### PROBLEM:
Write out the data word for word and omit every picture.

### DATASET EXCERPTS:
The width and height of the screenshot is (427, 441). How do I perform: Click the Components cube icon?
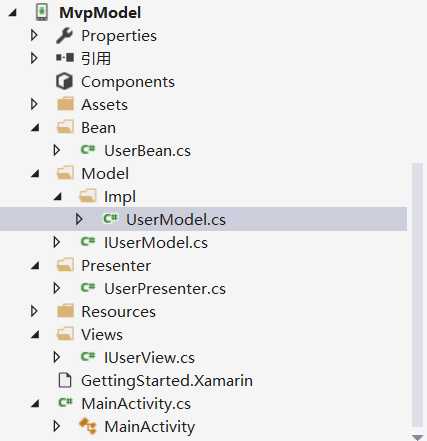click(64, 81)
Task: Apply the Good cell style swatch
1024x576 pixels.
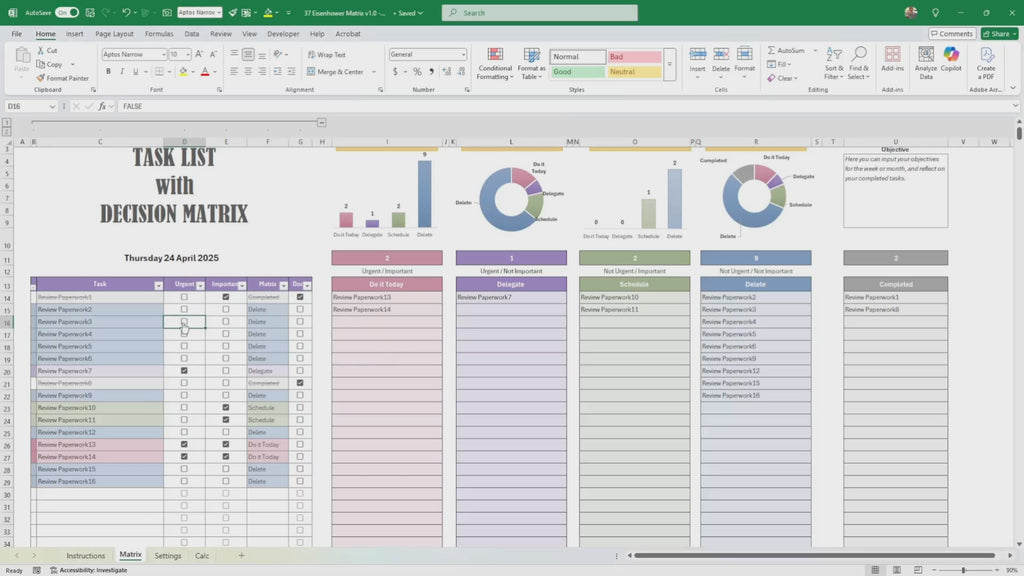Action: pyautogui.click(x=577, y=72)
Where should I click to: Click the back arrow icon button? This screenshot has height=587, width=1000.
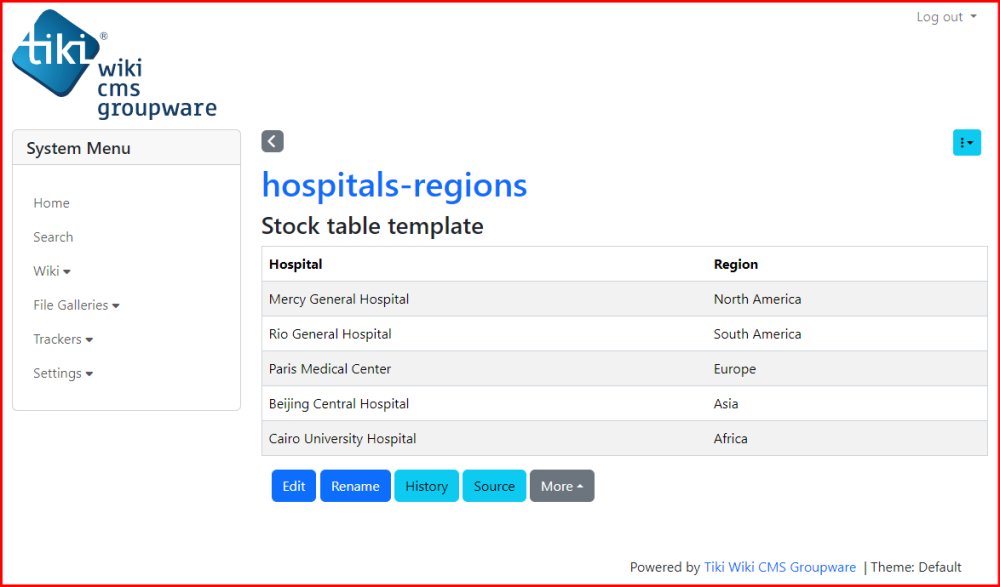tap(272, 142)
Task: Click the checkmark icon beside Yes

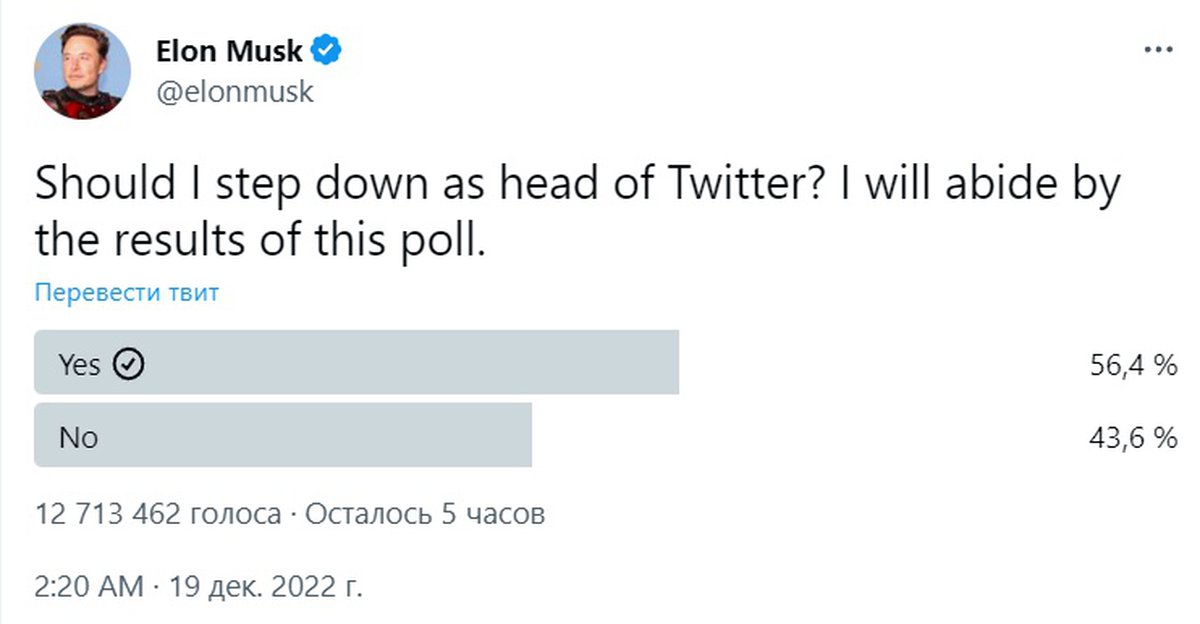Action: click(127, 364)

### EXERCISE ANSWER:
The width and height of the screenshot is (427, 441). How do I perform: Click the Components cube icon?
click(64, 81)
Task: Apply the Good cell style swatch
1024x576 pixels.
Action: pyautogui.click(x=577, y=72)
Where should I click to: Click the back arrow icon button? This screenshot has height=587, width=1000.
tap(272, 142)
Task: Click the checkmark icon beside Yes

Action: click(127, 364)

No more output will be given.